— start of Page text —
High Performance Computing Cluster in a Cloud Environment


High Performance Computing

High Performance Computing (HPC) enables scientists and researchers to solve complex problems that require many computing capabilities. HPC typically utilizes a message passing interface (MPI) to communicate between different nodes. 

HPC in Cloud

Currently, most projects requiring HPC are still running on legacy Unix systems. Migrating these projects to a Cloud-based installation is very simple and does not require much additional setup. In this tutorial, we will build an HPC cluster with Open MPI on the Rackspace Cloud. Next, we will run an Open MPI application on top of our cluster. By the end of this tutorial, you will know how to leverage the Cloud to rapidly build and scale an HPC cluster for real-time data processing while removing the dependency on physical infrastructure.

Open MPI

To achieve high performance clustering in the Cloud, we will use Open MPI, which is a Message Passing Interface project. It provides parallel processing, thread safety and concurrency, dynamic process spawning, and network and fault tolerance. This library is used by the world’s fastest super computers and is instrumental in powering many petaflops. To find out more about Open MPI library, visit their site: http://www.open-mpi.org/.
— end of Page text —
— start of Provided data —
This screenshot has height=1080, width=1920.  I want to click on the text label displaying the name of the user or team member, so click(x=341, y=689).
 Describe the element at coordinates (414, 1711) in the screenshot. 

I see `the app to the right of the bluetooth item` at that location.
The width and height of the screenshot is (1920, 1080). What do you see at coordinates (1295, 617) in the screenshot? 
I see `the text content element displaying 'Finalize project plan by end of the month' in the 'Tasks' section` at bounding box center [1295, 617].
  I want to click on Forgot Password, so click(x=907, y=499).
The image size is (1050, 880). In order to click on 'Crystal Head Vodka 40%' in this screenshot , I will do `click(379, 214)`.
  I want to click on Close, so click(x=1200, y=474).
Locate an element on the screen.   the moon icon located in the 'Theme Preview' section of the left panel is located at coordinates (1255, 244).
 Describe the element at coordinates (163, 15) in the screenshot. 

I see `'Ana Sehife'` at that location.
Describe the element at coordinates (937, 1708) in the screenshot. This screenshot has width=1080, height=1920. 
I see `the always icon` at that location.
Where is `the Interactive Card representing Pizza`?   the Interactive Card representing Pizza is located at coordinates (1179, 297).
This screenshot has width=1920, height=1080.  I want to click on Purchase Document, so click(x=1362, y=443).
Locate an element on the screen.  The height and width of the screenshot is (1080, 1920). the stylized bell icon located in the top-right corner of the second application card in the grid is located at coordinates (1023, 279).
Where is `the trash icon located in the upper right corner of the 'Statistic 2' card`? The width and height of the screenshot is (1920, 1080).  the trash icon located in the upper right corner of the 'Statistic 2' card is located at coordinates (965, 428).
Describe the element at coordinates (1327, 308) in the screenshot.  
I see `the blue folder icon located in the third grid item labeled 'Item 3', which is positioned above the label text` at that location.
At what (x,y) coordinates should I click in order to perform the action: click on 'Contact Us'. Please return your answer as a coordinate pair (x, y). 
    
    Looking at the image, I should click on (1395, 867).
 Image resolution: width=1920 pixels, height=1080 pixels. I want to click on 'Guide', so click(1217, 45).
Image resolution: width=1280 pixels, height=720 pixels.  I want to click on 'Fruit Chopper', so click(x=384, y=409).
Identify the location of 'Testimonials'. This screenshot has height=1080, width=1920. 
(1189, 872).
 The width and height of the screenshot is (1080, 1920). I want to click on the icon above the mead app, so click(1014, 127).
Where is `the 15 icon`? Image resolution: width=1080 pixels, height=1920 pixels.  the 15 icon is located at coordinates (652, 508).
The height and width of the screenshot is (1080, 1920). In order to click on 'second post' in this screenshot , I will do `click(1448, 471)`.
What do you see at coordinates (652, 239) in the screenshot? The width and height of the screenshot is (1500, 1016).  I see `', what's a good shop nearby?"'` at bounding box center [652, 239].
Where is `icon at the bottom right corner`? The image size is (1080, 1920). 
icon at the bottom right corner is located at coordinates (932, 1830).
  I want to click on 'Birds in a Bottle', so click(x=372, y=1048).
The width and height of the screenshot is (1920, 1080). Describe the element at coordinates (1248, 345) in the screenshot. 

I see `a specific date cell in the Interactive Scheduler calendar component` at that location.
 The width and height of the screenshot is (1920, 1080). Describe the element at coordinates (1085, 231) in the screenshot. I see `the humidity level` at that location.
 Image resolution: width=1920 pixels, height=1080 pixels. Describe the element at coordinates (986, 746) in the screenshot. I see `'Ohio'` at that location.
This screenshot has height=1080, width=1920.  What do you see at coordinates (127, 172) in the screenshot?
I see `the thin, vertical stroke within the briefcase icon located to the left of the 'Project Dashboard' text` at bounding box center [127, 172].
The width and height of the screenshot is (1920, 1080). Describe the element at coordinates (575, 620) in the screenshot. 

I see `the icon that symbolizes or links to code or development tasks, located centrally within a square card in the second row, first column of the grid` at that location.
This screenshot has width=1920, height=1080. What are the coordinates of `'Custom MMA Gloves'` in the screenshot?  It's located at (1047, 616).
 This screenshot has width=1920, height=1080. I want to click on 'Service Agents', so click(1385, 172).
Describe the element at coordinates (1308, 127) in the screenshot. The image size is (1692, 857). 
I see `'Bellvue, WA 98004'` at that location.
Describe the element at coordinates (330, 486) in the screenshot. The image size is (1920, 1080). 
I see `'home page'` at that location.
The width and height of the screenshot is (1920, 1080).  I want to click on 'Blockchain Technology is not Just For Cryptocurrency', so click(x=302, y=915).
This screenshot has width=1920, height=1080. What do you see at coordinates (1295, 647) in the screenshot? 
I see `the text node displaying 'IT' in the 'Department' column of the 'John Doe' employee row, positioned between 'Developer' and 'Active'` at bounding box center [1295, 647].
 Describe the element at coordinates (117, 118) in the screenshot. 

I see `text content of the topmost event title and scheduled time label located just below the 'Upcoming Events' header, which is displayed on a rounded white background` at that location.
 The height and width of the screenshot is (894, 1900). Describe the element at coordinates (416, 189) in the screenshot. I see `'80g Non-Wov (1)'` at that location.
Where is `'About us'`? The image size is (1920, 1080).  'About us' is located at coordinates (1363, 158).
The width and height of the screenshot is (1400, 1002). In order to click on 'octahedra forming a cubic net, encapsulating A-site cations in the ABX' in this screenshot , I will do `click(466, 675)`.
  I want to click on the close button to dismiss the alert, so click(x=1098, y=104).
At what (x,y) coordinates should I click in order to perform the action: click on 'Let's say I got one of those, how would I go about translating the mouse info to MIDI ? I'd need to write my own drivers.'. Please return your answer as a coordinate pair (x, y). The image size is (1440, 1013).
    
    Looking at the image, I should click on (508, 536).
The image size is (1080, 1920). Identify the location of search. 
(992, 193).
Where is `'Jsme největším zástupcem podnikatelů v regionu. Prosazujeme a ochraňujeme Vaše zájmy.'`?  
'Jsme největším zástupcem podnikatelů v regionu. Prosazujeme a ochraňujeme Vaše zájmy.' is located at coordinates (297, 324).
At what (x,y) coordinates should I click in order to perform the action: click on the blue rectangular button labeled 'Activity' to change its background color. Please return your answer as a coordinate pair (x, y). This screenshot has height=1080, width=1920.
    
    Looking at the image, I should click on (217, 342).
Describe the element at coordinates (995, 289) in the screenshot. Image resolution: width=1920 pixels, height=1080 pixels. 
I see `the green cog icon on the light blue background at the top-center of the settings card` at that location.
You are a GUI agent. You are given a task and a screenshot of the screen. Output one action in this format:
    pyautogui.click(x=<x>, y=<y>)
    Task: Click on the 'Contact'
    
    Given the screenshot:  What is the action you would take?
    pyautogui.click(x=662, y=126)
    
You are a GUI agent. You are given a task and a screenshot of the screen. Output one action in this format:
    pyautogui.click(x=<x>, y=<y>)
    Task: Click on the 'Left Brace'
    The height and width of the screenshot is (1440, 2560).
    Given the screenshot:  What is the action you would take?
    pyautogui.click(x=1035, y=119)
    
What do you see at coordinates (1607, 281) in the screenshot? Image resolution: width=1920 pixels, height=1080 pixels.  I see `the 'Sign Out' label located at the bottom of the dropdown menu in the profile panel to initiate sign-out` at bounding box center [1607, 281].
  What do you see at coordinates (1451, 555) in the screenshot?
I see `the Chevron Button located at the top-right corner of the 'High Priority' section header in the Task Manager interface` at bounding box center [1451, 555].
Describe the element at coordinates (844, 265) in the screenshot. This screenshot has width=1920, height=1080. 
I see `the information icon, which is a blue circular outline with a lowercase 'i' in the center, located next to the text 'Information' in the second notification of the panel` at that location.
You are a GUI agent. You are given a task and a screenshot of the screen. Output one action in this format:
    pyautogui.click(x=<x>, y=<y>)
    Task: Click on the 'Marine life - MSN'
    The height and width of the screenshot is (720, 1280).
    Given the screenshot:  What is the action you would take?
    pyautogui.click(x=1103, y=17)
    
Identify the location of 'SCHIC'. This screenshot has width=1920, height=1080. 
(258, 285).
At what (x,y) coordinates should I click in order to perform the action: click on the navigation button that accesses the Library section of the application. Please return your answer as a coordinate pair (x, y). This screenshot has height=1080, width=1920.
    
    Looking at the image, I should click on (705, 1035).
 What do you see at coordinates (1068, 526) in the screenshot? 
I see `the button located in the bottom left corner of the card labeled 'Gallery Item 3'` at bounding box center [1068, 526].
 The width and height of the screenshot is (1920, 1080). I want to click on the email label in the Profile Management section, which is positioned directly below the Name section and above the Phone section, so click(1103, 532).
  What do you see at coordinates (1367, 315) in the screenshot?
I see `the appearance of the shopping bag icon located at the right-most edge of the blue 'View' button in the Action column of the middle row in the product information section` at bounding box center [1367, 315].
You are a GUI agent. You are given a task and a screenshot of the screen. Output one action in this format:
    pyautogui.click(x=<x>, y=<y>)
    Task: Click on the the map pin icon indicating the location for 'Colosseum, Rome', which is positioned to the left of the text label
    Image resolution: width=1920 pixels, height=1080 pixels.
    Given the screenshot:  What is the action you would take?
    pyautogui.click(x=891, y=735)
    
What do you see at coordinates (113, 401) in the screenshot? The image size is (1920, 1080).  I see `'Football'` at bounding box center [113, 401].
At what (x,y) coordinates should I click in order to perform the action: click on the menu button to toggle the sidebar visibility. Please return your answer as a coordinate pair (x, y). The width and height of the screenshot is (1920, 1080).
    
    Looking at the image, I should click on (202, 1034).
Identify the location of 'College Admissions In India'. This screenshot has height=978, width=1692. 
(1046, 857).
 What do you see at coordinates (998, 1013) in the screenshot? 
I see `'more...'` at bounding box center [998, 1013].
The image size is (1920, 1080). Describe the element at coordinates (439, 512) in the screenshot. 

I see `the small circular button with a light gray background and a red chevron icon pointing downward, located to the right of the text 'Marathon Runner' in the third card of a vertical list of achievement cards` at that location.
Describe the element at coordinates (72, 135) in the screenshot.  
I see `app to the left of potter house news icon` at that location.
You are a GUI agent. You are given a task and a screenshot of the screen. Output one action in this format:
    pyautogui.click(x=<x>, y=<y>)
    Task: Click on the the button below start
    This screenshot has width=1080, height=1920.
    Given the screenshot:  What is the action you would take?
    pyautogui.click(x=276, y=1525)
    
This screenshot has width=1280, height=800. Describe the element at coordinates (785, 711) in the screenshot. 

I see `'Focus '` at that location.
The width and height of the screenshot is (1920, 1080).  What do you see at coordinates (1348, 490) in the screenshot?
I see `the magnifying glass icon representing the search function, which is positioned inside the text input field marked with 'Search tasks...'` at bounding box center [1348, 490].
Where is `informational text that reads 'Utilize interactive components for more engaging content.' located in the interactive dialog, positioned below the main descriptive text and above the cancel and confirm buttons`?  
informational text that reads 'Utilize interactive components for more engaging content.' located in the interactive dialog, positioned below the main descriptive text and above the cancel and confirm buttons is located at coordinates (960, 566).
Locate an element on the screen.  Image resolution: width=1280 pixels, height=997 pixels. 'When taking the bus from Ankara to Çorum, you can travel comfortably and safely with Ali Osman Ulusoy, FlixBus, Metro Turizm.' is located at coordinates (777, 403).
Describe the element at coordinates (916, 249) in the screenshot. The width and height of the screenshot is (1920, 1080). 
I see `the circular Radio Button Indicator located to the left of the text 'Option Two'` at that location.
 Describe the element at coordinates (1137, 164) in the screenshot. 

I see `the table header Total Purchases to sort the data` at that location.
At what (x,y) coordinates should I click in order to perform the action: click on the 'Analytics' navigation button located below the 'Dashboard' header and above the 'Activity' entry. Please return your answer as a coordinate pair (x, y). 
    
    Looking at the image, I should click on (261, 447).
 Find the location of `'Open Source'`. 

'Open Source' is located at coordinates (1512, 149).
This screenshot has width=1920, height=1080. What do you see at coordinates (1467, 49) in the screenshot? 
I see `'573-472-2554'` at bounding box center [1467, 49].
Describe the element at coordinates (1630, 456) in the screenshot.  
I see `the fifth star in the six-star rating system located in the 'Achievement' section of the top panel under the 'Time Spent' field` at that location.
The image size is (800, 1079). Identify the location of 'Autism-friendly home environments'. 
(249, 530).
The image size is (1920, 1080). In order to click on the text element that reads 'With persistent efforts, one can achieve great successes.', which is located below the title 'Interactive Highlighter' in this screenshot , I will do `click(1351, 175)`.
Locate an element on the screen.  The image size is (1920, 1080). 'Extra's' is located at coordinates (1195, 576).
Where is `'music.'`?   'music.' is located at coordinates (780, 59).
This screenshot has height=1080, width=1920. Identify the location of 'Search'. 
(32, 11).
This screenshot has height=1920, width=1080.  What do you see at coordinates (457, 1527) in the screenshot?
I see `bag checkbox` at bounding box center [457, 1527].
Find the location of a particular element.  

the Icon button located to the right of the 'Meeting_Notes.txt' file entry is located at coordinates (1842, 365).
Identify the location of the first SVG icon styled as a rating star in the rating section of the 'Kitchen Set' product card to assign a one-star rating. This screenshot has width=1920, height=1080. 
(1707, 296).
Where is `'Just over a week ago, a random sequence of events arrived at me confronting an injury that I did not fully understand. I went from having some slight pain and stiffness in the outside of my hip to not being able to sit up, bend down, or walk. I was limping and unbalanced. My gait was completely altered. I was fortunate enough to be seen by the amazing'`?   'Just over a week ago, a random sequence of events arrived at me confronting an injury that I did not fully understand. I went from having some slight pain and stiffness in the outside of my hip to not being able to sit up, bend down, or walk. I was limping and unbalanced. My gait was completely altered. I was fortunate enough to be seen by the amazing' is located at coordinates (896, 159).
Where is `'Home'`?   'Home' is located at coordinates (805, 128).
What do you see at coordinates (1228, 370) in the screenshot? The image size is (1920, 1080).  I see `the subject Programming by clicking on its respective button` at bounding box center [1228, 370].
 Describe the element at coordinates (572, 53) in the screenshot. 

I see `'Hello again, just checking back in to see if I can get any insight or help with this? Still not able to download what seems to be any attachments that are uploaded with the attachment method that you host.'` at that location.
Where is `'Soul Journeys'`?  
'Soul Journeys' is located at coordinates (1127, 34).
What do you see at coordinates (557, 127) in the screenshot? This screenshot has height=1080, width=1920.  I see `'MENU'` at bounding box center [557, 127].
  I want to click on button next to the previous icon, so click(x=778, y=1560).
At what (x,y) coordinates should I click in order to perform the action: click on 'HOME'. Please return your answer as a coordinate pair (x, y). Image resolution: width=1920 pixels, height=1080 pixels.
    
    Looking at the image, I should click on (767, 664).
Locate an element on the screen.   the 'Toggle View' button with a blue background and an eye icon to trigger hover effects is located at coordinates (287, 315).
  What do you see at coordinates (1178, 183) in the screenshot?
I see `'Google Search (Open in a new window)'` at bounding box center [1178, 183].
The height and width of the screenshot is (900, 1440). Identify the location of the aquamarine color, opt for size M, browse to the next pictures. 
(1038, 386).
— end of Provided data —
Write the next part of the page text on building an HPC cluster with Open MPI in the cloud, starting after its closing sentence about the Open MPI site.

Objective

In this tutorial, we will show you how to build an HPC cluster using the following:

  1. Four Rackspace Cloud Servers
  2. Open MPI

Prerequisites

The following prerequisites are expected for successful completion of this tutorial:

Installation Process

In this tutorial, we will be setting up a four-node cluster, running applications on it, and gauging the performance. 

Figure 1 - HPC on the Cloud High Level Architecture

 

Overview

In this tutorial, we will show you how to:

  1. Create a Cloud Server
  2. Install Open MPI
  3. Enable Clustering
  4. Configure HPC
  5. Create and deploy a Cloud Server image
  6. Install and run a sample Open MPI enabled application

1. Create a cloud Server

Login to https://mycloud.rackspace.com and create a Cloud Server from the web interface with the following attributes.

  1. Server name: yourname-HPC-node-01
  2. Region: Dallas (DFW)
  3. Image (Rackspace): Ubuntu 12.04 LTS (Precise Pangolin)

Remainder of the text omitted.